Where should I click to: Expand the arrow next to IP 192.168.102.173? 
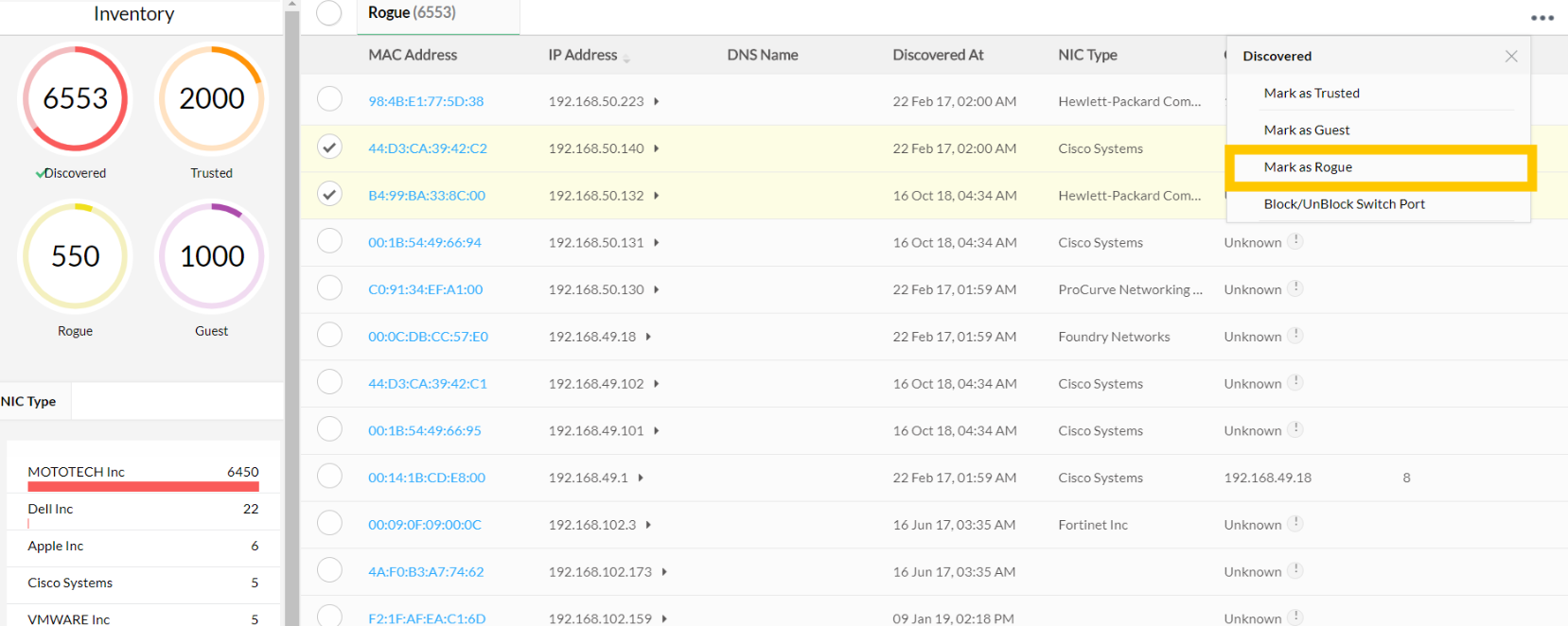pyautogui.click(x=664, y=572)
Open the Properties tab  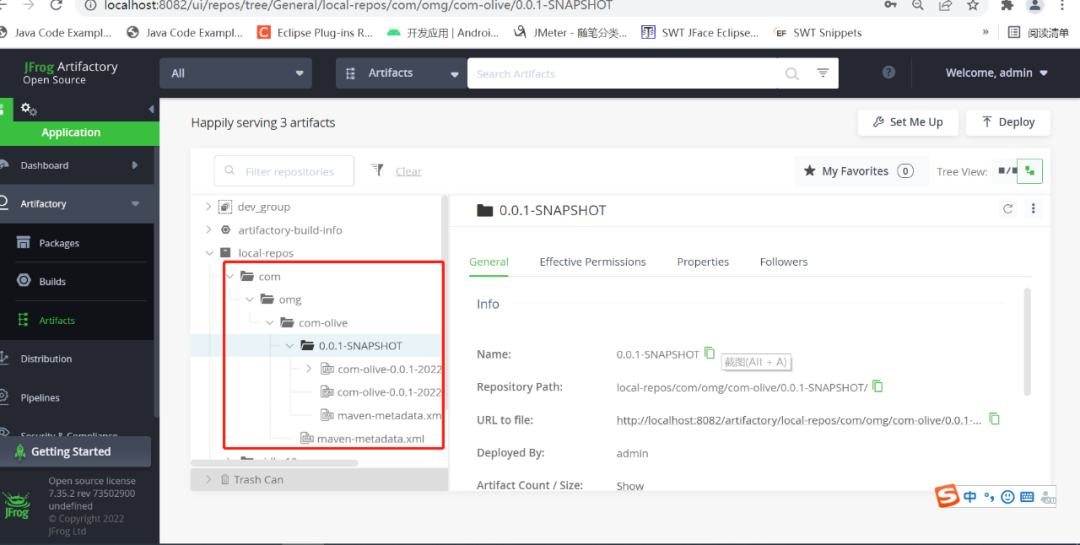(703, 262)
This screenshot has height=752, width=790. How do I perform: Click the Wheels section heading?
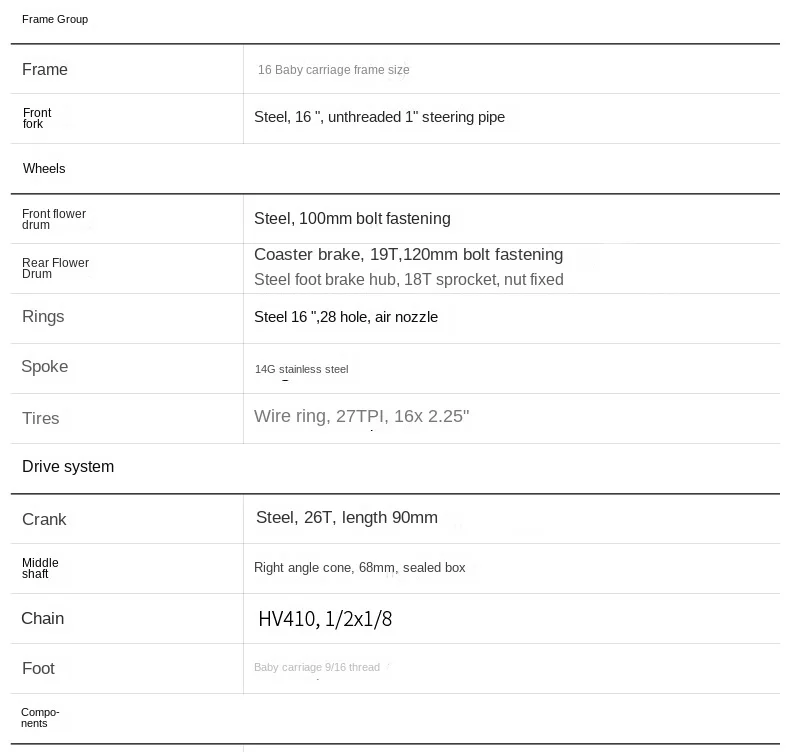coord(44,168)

++++

Work task
Beginning with the line in which "This screenshot has" appears, repeat exactly each line down to the close of the material, leaving every picture out.

Result of this task
This screenshot has height=752, width=790. How do I perform: Click the Wheels section heading?
coord(44,168)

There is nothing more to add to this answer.